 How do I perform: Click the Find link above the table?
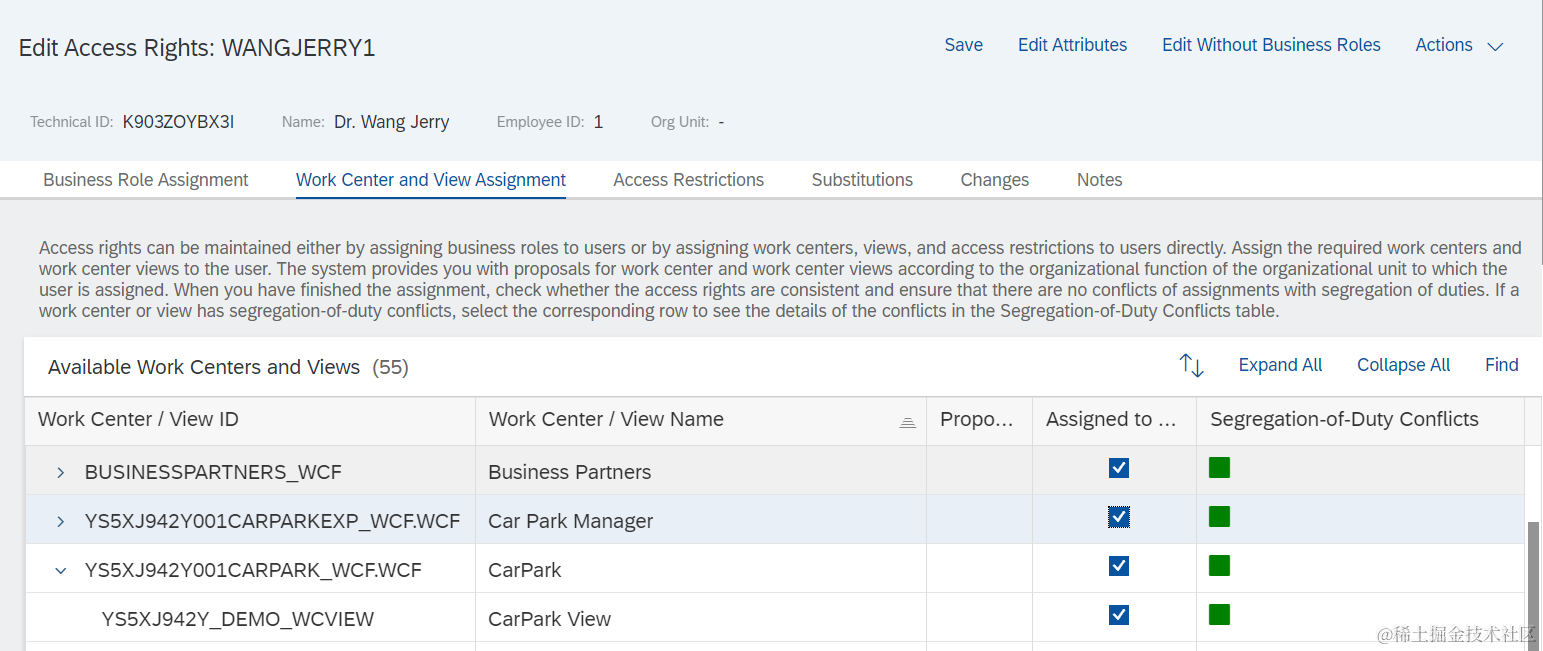pos(1501,365)
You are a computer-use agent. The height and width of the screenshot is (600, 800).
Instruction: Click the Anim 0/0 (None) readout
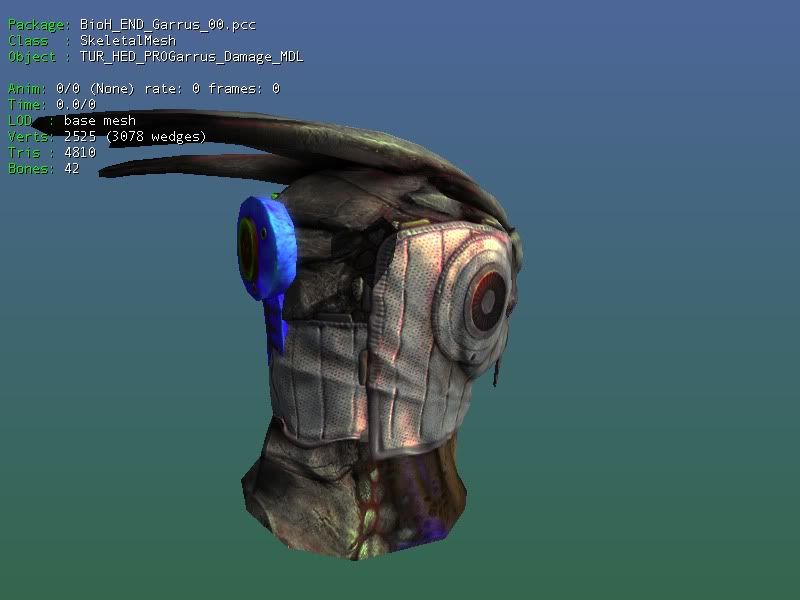98,89
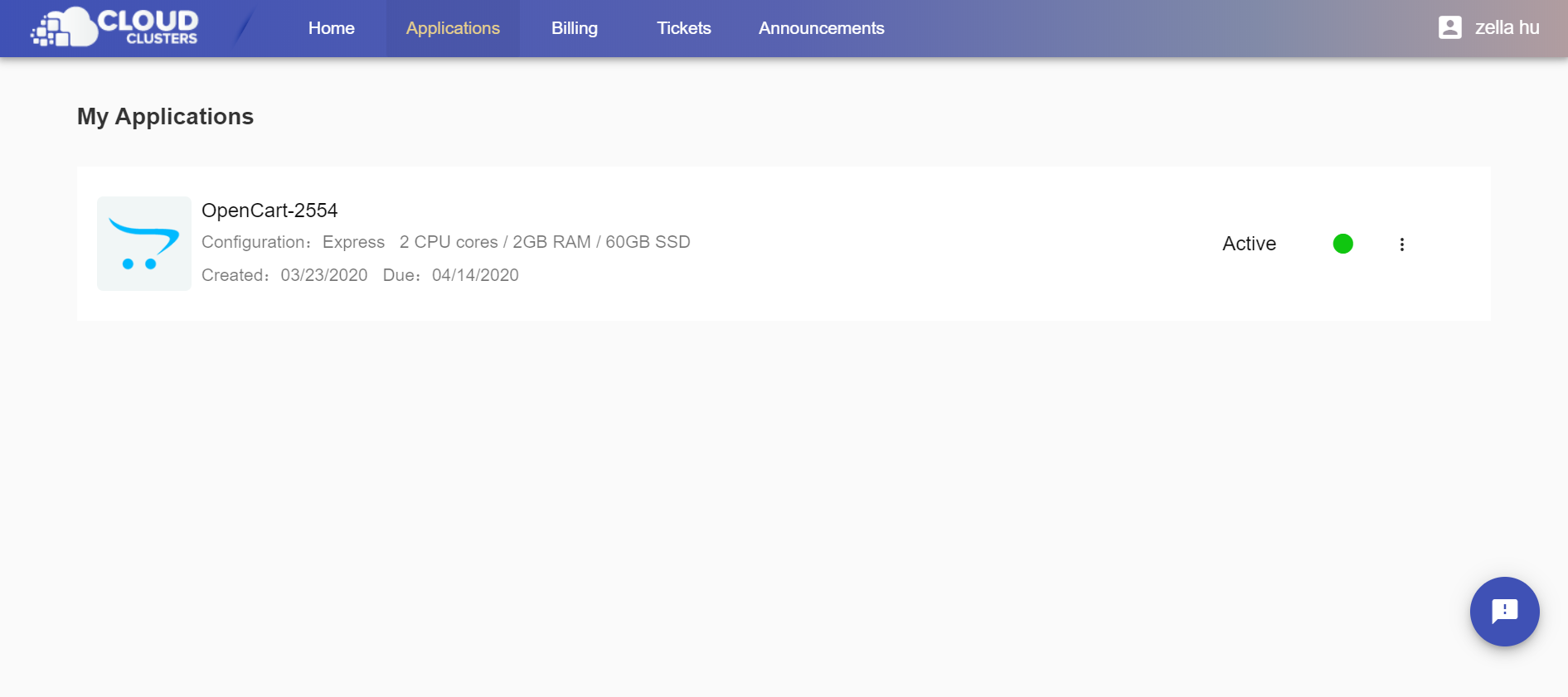1568x697 pixels.
Task: Click the Created date 03/23/2020
Action: coord(323,275)
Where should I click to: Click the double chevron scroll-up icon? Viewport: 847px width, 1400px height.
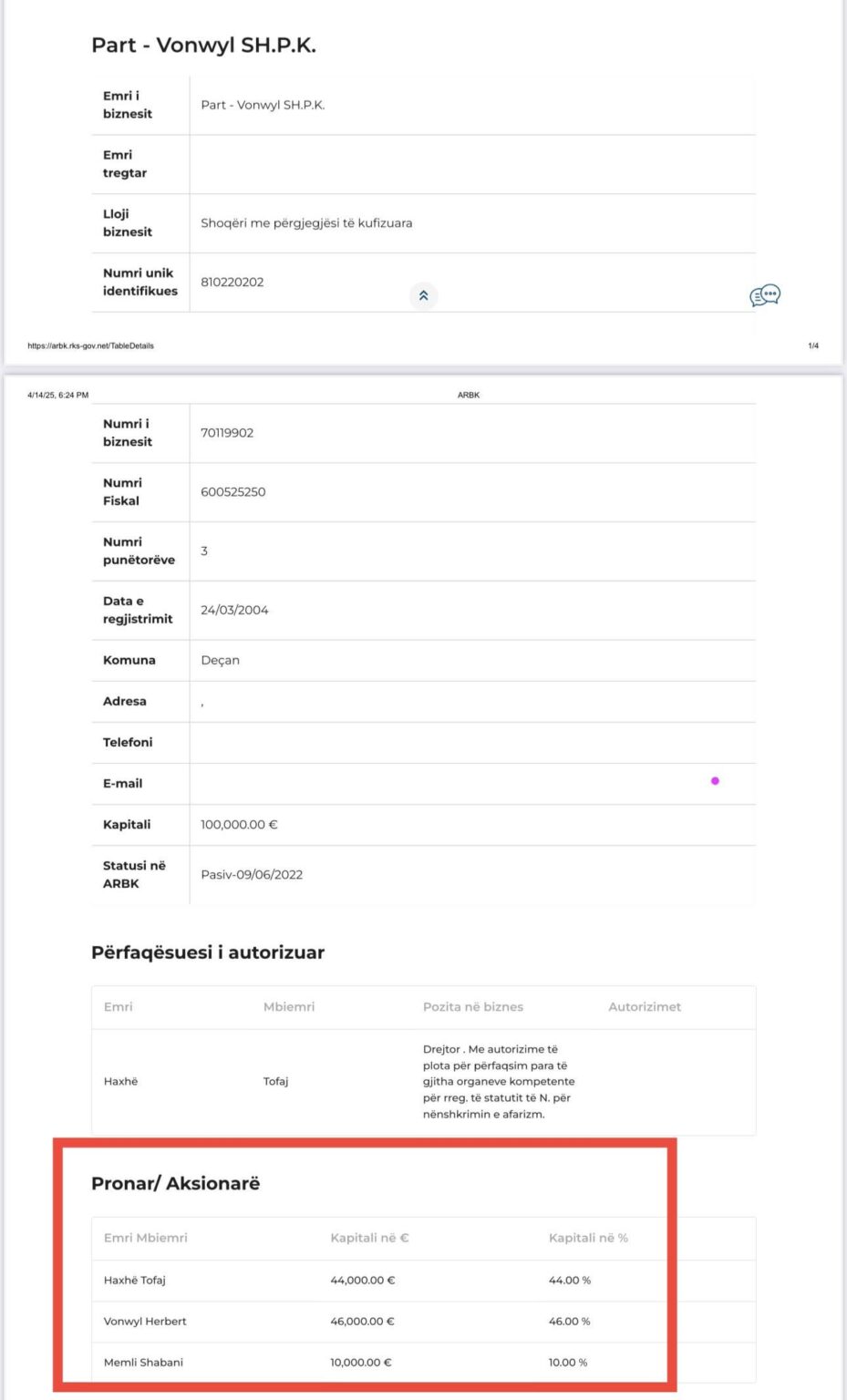coord(423,295)
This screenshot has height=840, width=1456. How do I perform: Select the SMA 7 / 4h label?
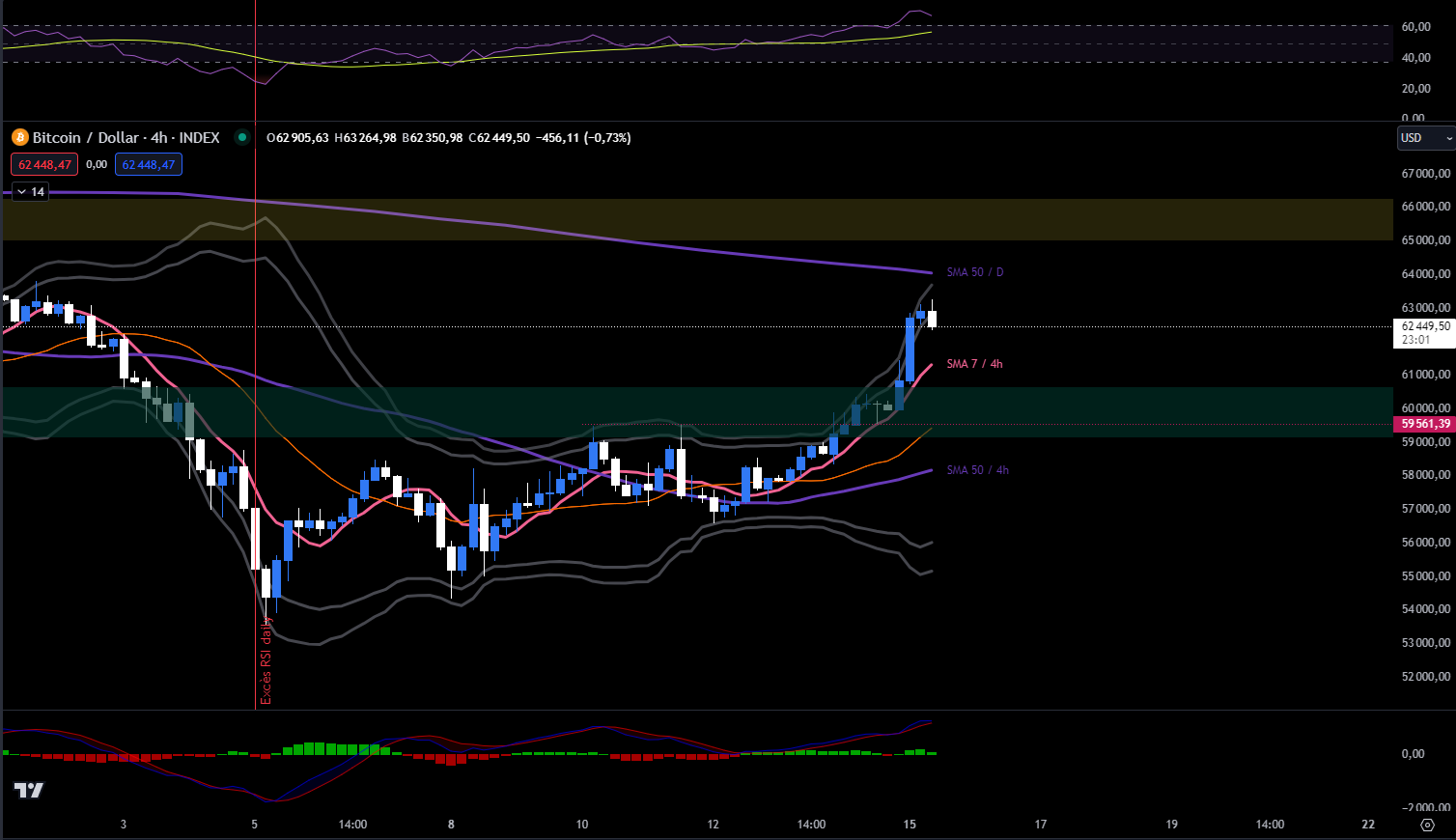coord(972,364)
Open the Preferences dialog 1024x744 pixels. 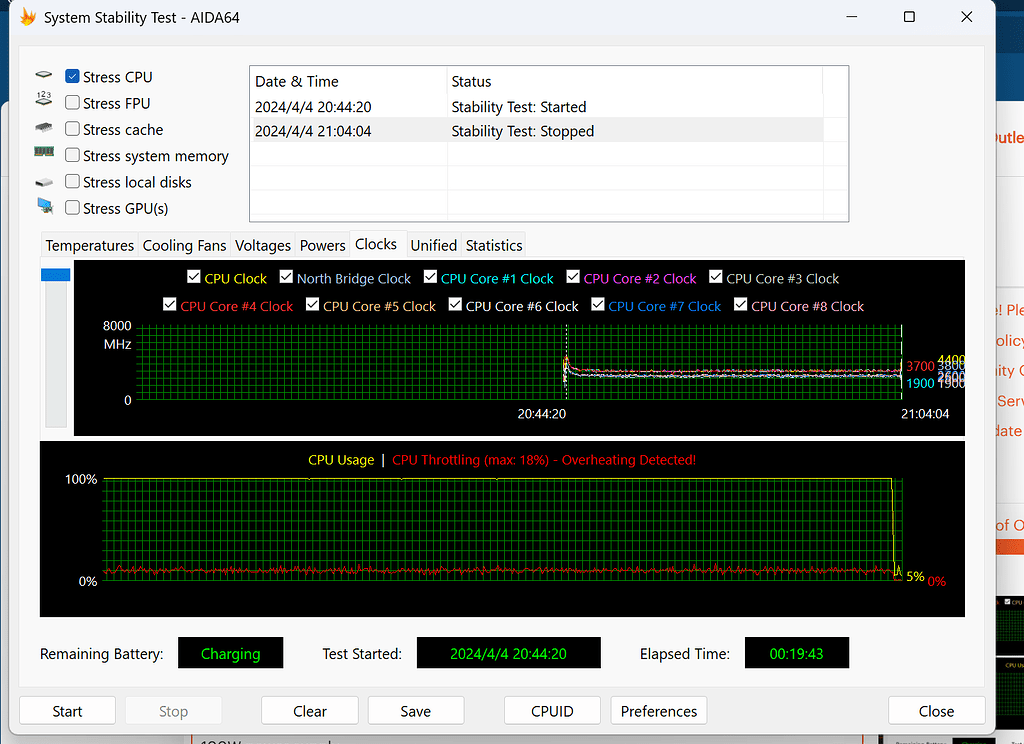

+ + + +

=== WORK TASK ===
Could you return the whole listing exactly, images excluded?

=== RESPONSE TO THIS TASK ===
 How do I perform: Click the Find link above the table?
pos(1501,365)
You are a computer-use agent. The height and width of the screenshot is (600, 800).
Instruction: Click the Anim 0/0 (None) readout
98,89
1568x697 pixels.
Task: Click the Created date 03/23/2020
Action: coord(323,275)
Where should I click to: Click the double chevron scroll-up icon? Viewport: 847px width, 1400px height.
coord(423,295)
This screenshot has height=840, width=1456. How do I perform: Select the SMA 7 / 4h label?
coord(972,364)
Open the Preferences dialog 1024x744 pixels. 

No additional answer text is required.